● **DATA SUPPLIED**:
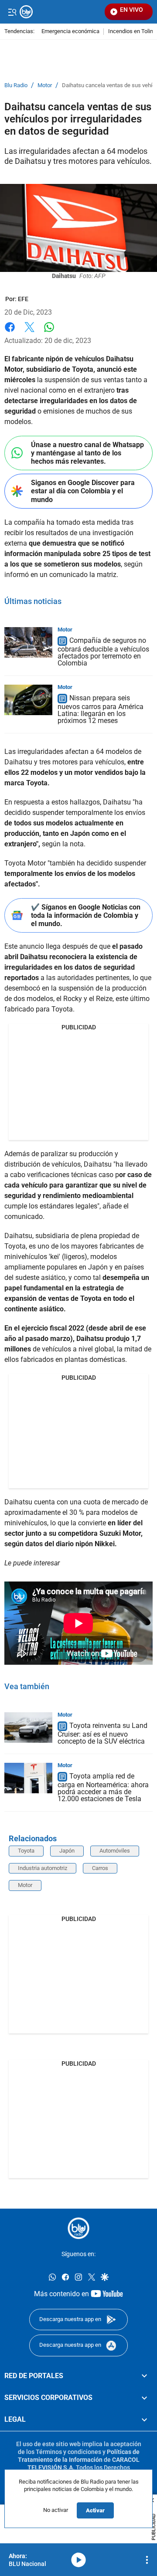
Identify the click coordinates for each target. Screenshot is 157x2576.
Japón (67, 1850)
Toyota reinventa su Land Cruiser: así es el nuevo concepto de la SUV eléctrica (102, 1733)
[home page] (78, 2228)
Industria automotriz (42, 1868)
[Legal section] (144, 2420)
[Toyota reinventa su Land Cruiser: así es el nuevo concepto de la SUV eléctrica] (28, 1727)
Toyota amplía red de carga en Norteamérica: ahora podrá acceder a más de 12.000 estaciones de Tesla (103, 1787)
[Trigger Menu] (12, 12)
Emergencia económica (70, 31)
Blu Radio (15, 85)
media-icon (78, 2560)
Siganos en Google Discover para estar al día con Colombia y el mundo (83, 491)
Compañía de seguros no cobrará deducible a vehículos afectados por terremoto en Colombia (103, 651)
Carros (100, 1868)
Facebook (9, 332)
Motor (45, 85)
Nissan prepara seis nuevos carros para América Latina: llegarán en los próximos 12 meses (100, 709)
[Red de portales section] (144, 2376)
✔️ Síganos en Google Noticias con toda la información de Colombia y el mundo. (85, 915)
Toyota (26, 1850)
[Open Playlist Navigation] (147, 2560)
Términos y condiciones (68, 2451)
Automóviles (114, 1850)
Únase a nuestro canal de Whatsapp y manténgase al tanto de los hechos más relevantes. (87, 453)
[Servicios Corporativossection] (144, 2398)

● **PROBLEM TO WORK ON**:
Set every record down verbatim. No pictures belong in the copy.

● **EXERCISE RESPONSE**:
Identify the click coordinates for each target. Screenshot is 157x2576.
Japón (67, 1850)
Toyota reinventa su Land Cruiser: así es el nuevo concepto de la SUV eléctrica (102, 1733)
[home page] (78, 2228)
Industria automotriz (42, 1868)
[Legal section] (144, 2420)
[Toyota reinventa su Land Cruiser: así es el nuevo concepto de la SUV eléctrica] (28, 1727)
Toyota amplía red de carga en Norteamérica: ahora podrá acceder a más de 12.000 estaciones de Tesla (103, 1787)
[Trigger Menu] (12, 12)
Emergencia económica (70, 31)
Blu Radio (15, 85)
media-icon (78, 2560)
Siganos en Google Discover para estar al día con Colombia y el mundo (83, 491)
Compañía de seguros no cobrará deducible a vehículos afectados por terremoto en Colombia (103, 651)
Carros (100, 1868)
Facebook (9, 332)
Motor (45, 85)
Nissan prepara seis nuevos carros para América Latina: llegarán en los próximos 12 meses (100, 709)
[Red de portales section] (144, 2376)
✔️ Síganos en Google Noticias con toda la información de Colombia y el mundo. (85, 915)
Toyota (26, 1850)
[Open Playlist Navigation] (147, 2560)
Términos y condiciones (68, 2451)
Automóviles (114, 1850)
Únase a nuestro canal de Whatsapp y manténgase al tanto de los hechos más relevantes. (87, 453)
[Servicios Corporativossection] (144, 2398)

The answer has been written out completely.